▶ Exercise:
Return every line from the records below with the string "computer".
===== Records for the task
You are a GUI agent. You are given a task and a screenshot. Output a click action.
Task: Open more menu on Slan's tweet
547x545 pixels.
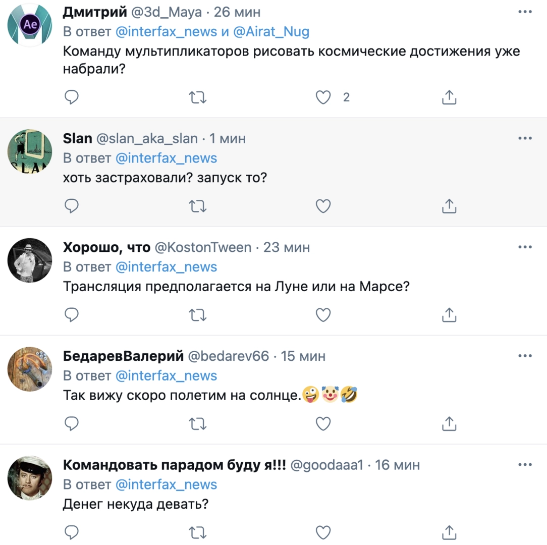(x=525, y=138)
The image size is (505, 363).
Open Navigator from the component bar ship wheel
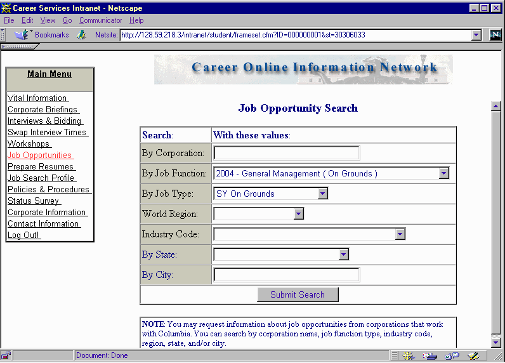(409, 356)
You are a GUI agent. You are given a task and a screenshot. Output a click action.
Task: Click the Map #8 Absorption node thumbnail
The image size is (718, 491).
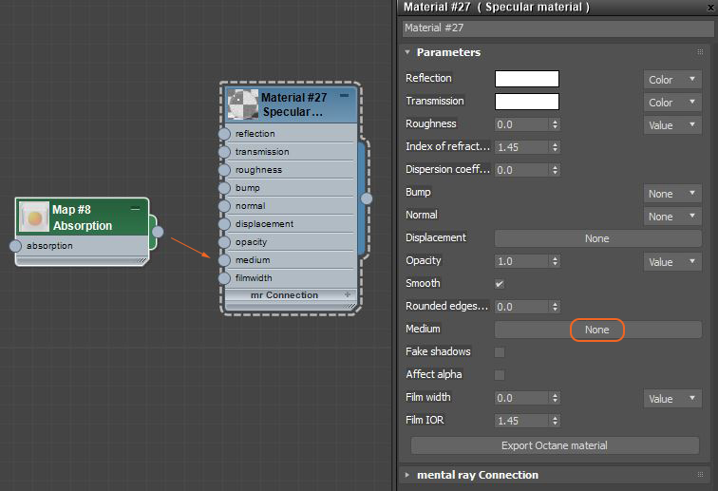34,217
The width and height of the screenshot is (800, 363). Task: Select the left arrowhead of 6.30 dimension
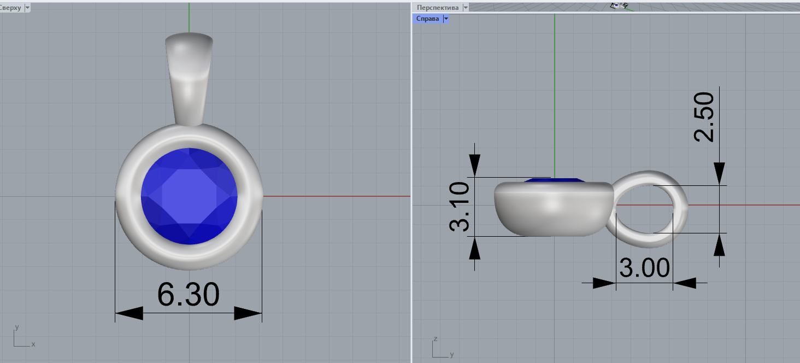(x=129, y=313)
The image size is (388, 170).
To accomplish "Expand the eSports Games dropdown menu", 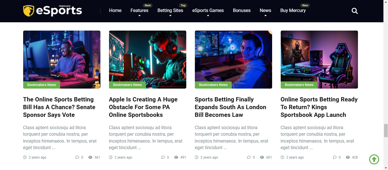I will (x=208, y=11).
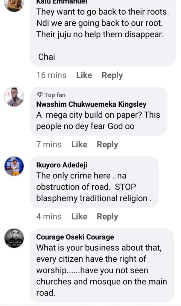Reply to Kalu Emmanuel's comment
This screenshot has height=306, width=181.
[112, 75]
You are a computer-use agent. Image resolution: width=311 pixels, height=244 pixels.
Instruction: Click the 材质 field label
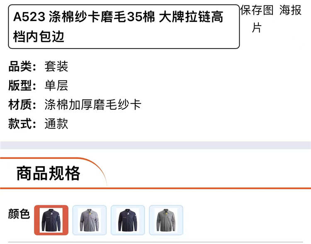pos(22,104)
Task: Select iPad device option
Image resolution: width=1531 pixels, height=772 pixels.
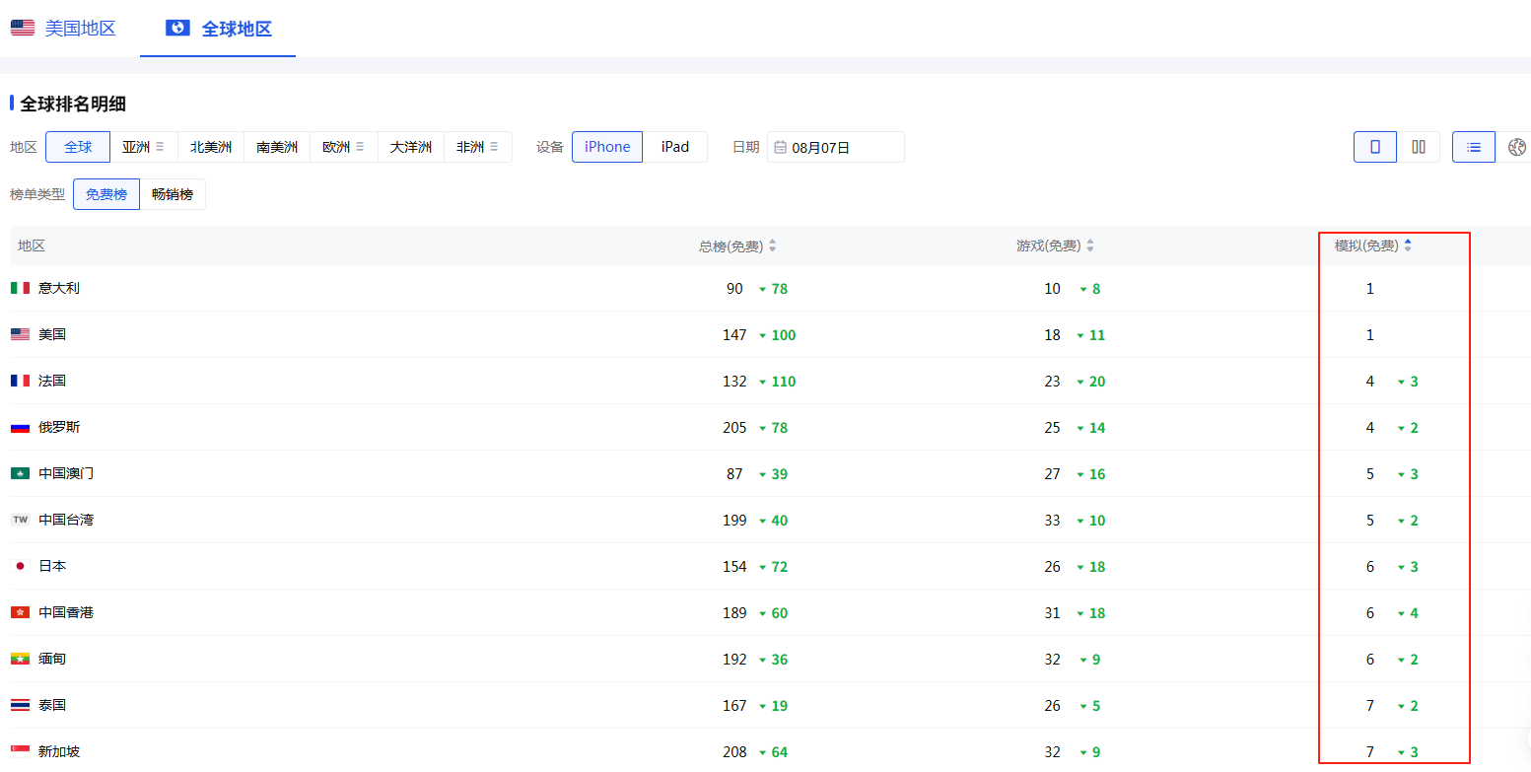Action: (675, 147)
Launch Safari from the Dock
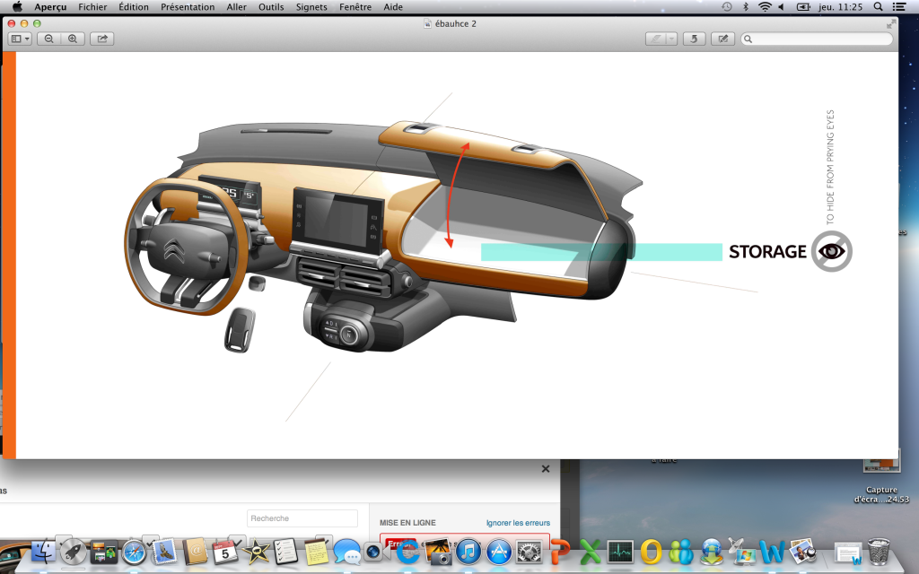The width and height of the screenshot is (919, 574). tap(134, 551)
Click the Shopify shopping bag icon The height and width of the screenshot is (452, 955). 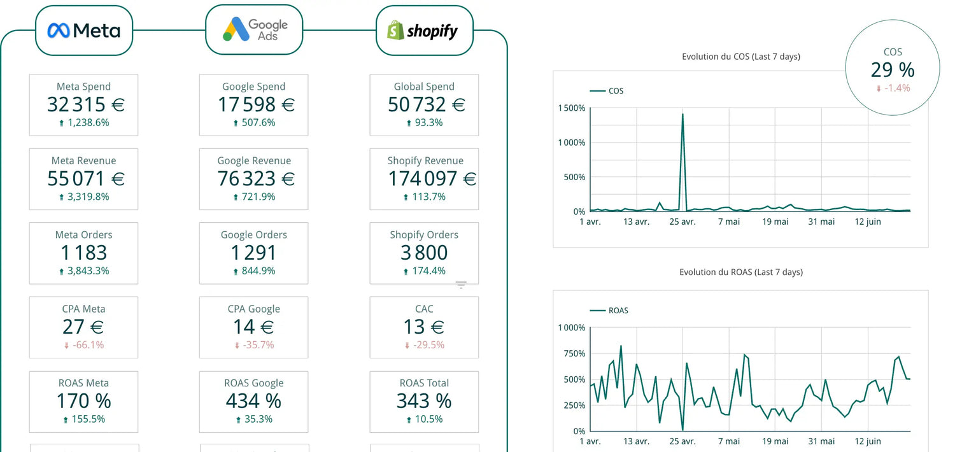395,30
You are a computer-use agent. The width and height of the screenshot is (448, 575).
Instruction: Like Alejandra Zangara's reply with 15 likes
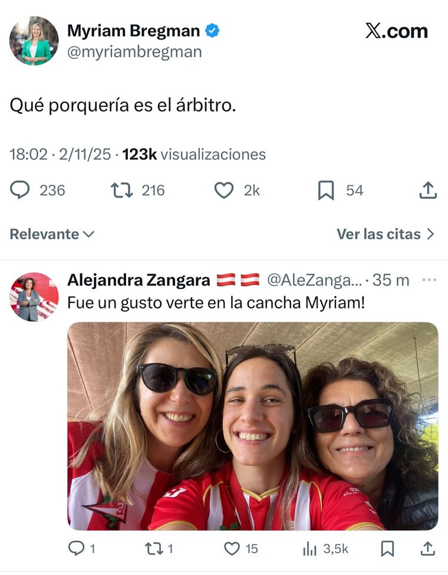(232, 548)
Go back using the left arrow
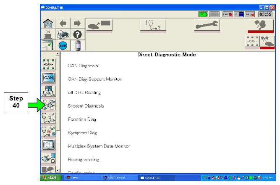The image size is (280, 185). click(63, 24)
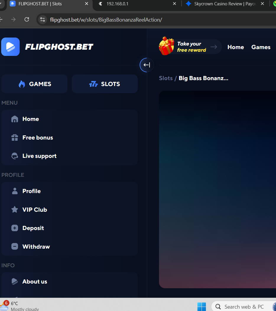276x311 pixels.
Task: Go to the Slots breadcrumb link
Action: 166,78
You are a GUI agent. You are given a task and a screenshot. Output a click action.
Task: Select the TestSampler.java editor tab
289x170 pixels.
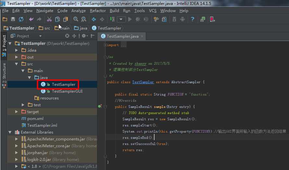click(x=122, y=36)
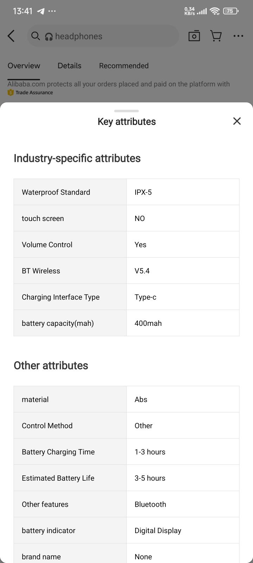
Task: Close the Key attributes sheet
Action: pyautogui.click(x=237, y=121)
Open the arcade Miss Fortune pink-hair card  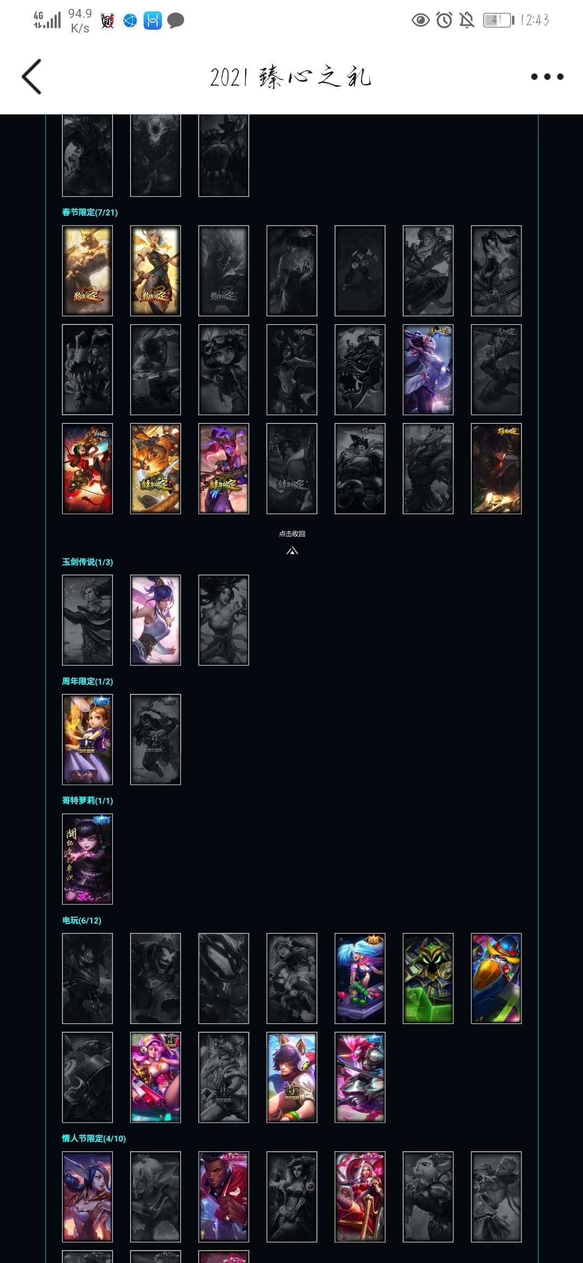[x=155, y=1077]
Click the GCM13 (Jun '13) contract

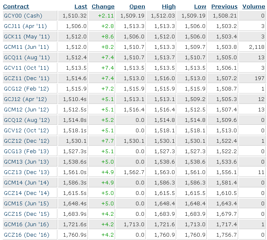coord(26,162)
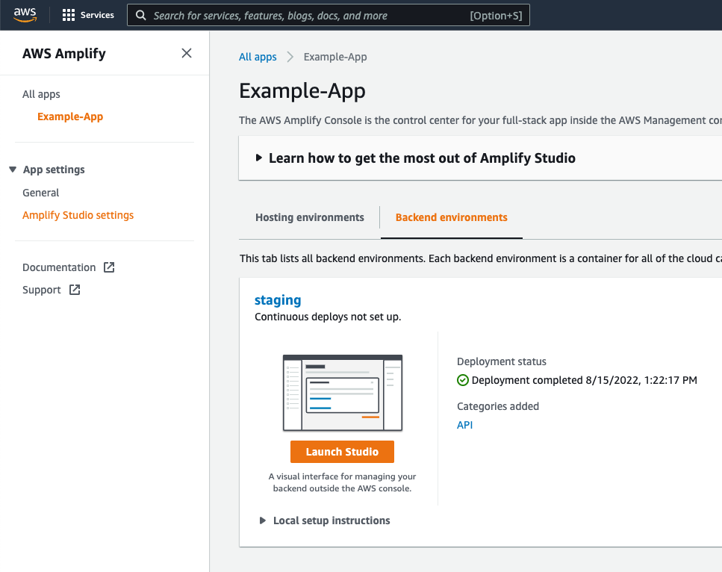722x572 pixels.
Task: Switch to the Hosting environments tab
Action: [x=309, y=217]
==========
▶ Task result:
You are a computer-use agent. Image resolution: width=311 pixels, height=244 pixels.
You are a computer-use agent. The width and height of the screenshot is (448, 575).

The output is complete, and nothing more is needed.